(Stored records)
------------

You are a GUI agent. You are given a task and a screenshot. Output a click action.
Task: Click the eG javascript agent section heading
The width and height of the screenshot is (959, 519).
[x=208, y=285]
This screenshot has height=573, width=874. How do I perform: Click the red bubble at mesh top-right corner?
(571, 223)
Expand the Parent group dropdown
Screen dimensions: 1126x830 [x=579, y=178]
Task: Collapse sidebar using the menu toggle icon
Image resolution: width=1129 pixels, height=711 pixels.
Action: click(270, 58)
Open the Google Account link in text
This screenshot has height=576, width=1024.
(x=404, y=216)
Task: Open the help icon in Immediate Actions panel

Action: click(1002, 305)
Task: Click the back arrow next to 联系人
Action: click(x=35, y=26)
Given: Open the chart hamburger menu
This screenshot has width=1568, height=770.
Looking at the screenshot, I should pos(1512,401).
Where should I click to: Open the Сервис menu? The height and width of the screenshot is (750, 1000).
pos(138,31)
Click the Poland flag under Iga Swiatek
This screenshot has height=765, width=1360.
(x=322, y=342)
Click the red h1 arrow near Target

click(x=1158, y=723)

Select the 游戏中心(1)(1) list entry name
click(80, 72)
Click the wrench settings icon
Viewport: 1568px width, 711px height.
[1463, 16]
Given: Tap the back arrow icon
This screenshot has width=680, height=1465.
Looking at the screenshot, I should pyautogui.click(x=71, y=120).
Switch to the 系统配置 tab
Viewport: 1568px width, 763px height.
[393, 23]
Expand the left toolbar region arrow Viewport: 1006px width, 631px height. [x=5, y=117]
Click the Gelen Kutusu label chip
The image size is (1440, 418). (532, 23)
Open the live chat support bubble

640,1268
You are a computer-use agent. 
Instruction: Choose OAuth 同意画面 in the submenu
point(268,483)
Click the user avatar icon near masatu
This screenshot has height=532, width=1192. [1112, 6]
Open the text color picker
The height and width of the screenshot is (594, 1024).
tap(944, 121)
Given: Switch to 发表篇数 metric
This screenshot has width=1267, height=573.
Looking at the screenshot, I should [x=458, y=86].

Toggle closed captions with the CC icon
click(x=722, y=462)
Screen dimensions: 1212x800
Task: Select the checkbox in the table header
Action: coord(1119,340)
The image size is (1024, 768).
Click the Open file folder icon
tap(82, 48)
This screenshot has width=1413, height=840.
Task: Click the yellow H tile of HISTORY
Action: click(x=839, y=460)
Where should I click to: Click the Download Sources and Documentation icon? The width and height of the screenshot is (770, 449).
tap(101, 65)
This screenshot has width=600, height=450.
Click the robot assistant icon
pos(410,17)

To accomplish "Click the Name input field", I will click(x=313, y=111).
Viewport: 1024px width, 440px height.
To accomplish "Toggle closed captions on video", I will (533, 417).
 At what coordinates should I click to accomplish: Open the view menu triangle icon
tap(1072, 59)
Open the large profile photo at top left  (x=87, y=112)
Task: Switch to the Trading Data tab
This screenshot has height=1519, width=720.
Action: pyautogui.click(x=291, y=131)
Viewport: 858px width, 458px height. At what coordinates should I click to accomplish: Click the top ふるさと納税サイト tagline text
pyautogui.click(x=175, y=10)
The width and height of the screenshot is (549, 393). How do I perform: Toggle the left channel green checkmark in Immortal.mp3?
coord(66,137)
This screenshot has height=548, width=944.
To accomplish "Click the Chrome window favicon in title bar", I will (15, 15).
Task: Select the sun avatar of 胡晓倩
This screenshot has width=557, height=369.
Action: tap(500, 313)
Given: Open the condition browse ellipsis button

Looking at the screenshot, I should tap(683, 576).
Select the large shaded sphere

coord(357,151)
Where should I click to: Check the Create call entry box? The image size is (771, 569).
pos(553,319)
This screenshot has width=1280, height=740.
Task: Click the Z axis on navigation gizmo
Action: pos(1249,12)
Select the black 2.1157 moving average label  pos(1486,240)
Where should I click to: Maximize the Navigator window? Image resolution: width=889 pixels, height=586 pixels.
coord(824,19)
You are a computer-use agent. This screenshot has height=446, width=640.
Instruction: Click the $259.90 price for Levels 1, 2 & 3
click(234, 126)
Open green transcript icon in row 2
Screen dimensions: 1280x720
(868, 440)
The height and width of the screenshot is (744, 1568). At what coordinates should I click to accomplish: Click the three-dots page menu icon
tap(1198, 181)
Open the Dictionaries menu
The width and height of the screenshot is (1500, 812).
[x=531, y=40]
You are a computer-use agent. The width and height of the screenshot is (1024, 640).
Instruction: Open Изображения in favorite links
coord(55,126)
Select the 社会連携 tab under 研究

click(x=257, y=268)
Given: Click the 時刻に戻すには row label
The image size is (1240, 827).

------------

▶ **Instructions for the task**
The data above, all of it, needs to be output exactly as written.

▶ **Exercise response**
You are a GUI agent. You are given a task and a screenshot. Output a click action.
Task: Click the eG javascript agent section heading
The width and height of the screenshot is (959, 519).
[x=208, y=285]
This screenshot has height=573, width=874. How do I perform: Click the red bubble at mesh top-right corner?
(571, 223)
Expand the Parent group dropdown
Screen dimensions: 1126x830 [x=579, y=178]
Task: Collapse sidebar using the menu toggle icon
Image resolution: width=1129 pixels, height=711 pixels.
Action: click(270, 58)
Open the Google Account link in text
This screenshot has height=576, width=1024.
(x=404, y=216)
Task: Open the help icon in Immediate Actions panel

Action: click(1002, 305)
Task: Click the back arrow next to 联系人
Action: click(x=35, y=26)
Given: Open the chart hamburger menu
This screenshot has width=1568, height=770.
Looking at the screenshot, I should pos(1512,401).
Where should I click to: Open the Сервис menu? The height and width of the screenshot is (750, 1000).
pos(138,31)
Click the Poland flag under Iga Swiatek
This screenshot has height=765, width=1360.
(x=322, y=342)
Click the red h1 arrow near Target

click(x=1158, y=723)

Select the 游戏中心(1)(1) list entry name
click(80, 72)
Click the wrench settings icon
Viewport: 1568px width, 711px height.
[1463, 16]
Given: Tap the back arrow icon
This screenshot has width=680, height=1465.
Looking at the screenshot, I should pyautogui.click(x=71, y=120).
Switch to the 系统配置 tab
Viewport: 1568px width, 763px height.
[393, 23]
Expand the left toolbar region arrow Viewport: 1006px width, 631px height. [x=5, y=117]
Click the Gelen Kutusu label chip
The image size is (1440, 418). (532, 23)
Open the live chat support bubble

640,1268
You are a computer-use agent. 
Instruction: Choose OAuth 同意画面 in the submenu
point(268,483)
Click the user avatar icon near masatu
This screenshot has height=532, width=1192. [1112, 6]
Open the text color picker
The height and width of the screenshot is (594, 1024).
tap(944, 121)
Given: Switch to 发表篇数 metric
This screenshot has width=1267, height=573.
Looking at the screenshot, I should [x=458, y=86].

Toggle closed captions with the CC icon
click(x=722, y=462)
Screen dimensions: 1212x800
Task: Select the checkbox in the table header
Action: coord(1119,340)
The image size is (1024, 768).
Click the Open file folder icon
tap(82, 48)
This screenshot has width=1413, height=840.
Task: Click the yellow H tile of HISTORY
Action: click(x=839, y=460)
Where should I click to: Click the Download Sources and Documentation icon? The width and height of the screenshot is (770, 449).
tap(101, 65)
This screenshot has width=600, height=450.
Click the robot assistant icon
pos(410,17)

To accomplish "Click the Name input field", I will click(x=313, y=111).
Viewport: 1024px width, 440px height.
To accomplish "Toggle closed captions on video", I will (533, 417).
 At what coordinates should I click to accomplish: Open the view menu triangle icon
tap(1072, 59)
Open the large profile photo at top left  (x=87, y=112)
Task: Switch to the Trading Data tab
This screenshot has height=1519, width=720.
Action: pyautogui.click(x=291, y=131)
Viewport: 858px width, 458px height. At what coordinates should I click to accomplish: Click the top ふるさと納税サイト tagline text
pyautogui.click(x=175, y=10)
The width and height of the screenshot is (549, 393). How do I perform: Toggle the left channel green checkmark in Immortal.mp3?
coord(66,137)
This screenshot has height=548, width=944.
To accomplish "Click the Chrome window favicon in title bar", I will (15, 15).
Task: Select the sun avatar of 胡晓倩
This screenshot has width=557, height=369.
Action: tap(500, 313)
Given: Open the condition browse ellipsis button

Looking at the screenshot, I should tap(683, 576).
Select the large shaded sphere

coord(357,151)
Where should I click to: Check the Create call entry box? The image size is (771, 569).
pos(553,319)
This screenshot has width=1280, height=740.
Task: Click the Z axis on navigation gizmo
Action: pos(1249,12)
Select the black 2.1157 moving average label  pos(1486,240)
Where should I click to: Maximize the Navigator window? Image resolution: width=889 pixels, height=586 pixels.
coord(824,19)
You are a computer-use agent. This screenshot has height=446, width=640.
Instruction: Click the $259.90 price for Levels 1, 2 & 3
click(234, 126)
Open green transcript icon in row 2
Screen dimensions: 1280x720
(868, 440)
The height and width of the screenshot is (744, 1568). At what coordinates should I click to accomplish: Click the three-dots page menu icon
tap(1198, 181)
Open the Dictionaries menu
The width and height of the screenshot is (1500, 812).
[x=531, y=40]
You are a computer-use agent. The width and height of the screenshot is (1024, 640).
Instruction: Open Изображения in favorite links
coord(55,126)
Select the 社会連携 tab under 研究

click(x=257, y=268)
Given: Click the 時刻に戻すには row label
The image size is (1240, 827).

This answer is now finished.